__TASK BRIEF__. Scan the entries below. Return every line that includes "each".

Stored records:
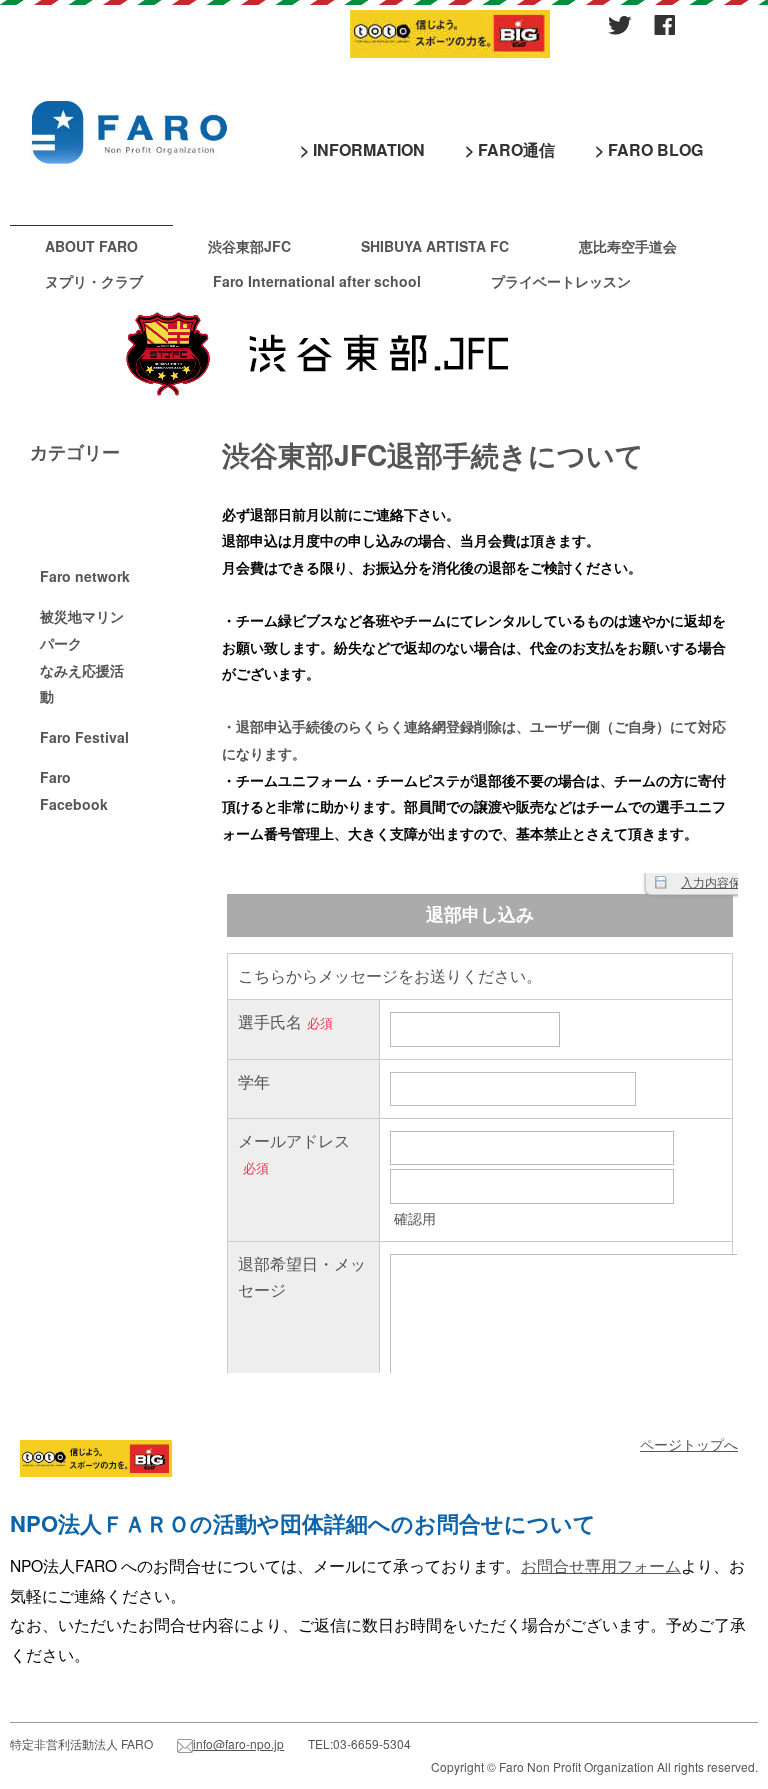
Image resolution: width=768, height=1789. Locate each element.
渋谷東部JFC (249, 246)
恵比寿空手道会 (628, 246)
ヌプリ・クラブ (94, 281)
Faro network (85, 576)
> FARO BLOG (649, 149)
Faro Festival (84, 737)
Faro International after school (317, 281)
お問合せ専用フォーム (601, 1565)
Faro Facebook (74, 790)
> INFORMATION (362, 149)
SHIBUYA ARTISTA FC (435, 246)
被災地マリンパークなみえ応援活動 (82, 656)
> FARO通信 (510, 149)
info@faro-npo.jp (238, 1743)
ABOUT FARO (91, 246)
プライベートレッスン (561, 281)
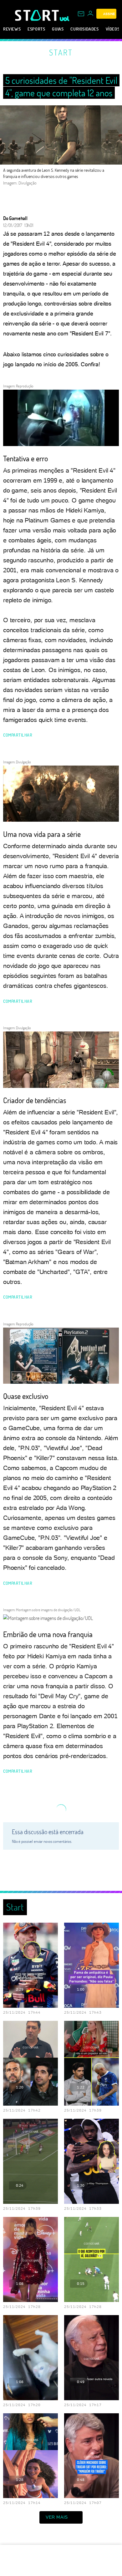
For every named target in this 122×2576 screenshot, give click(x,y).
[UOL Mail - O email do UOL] (81, 13)
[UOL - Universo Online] (64, 18)
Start (61, 52)
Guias (58, 29)
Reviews (12, 29)
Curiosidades (84, 29)
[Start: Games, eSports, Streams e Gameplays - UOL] (37, 15)
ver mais (57, 2517)
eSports (36, 29)
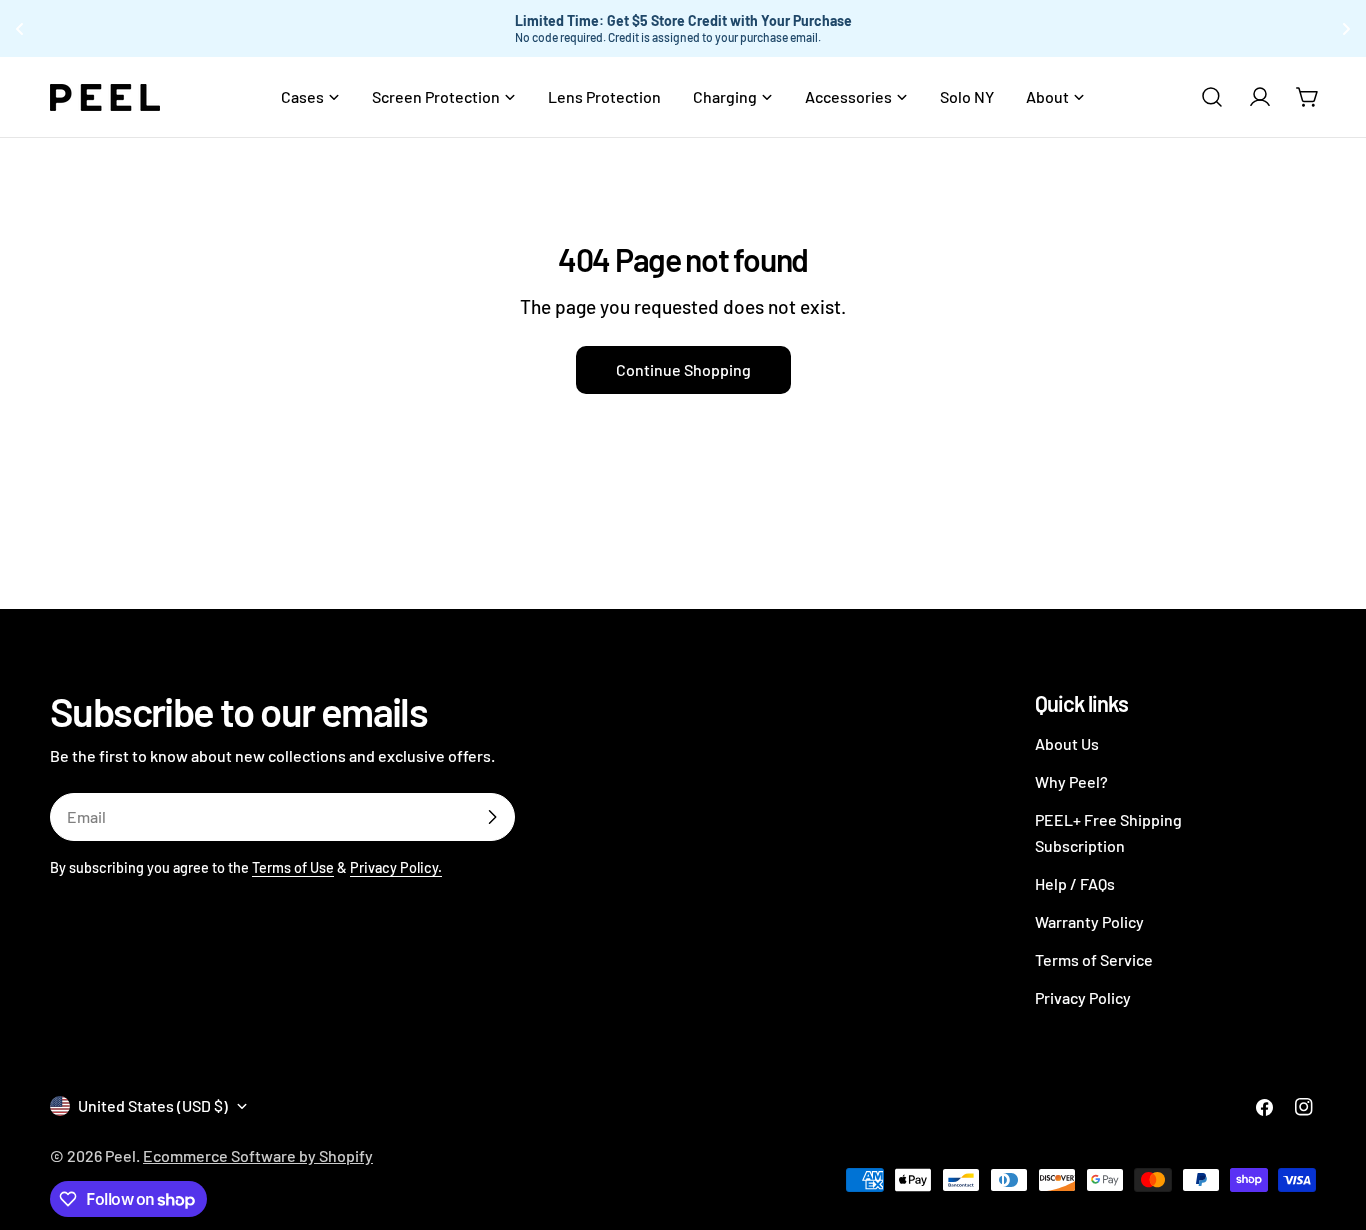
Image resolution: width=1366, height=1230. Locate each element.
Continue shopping (683, 369)
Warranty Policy (1089, 921)
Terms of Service (1094, 959)
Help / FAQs (1075, 883)
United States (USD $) (153, 1105)
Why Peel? (1071, 781)
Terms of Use (293, 867)
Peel (120, 1155)
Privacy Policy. (396, 867)
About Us (1067, 743)
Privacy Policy (1083, 997)
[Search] (1212, 97)
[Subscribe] (492, 817)
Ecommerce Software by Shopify (258, 1155)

__ANSWER SECTION__.
Image resolution: width=768, height=1789. Locate each element.
Image resolution: width=1366, height=1230. Locate each element.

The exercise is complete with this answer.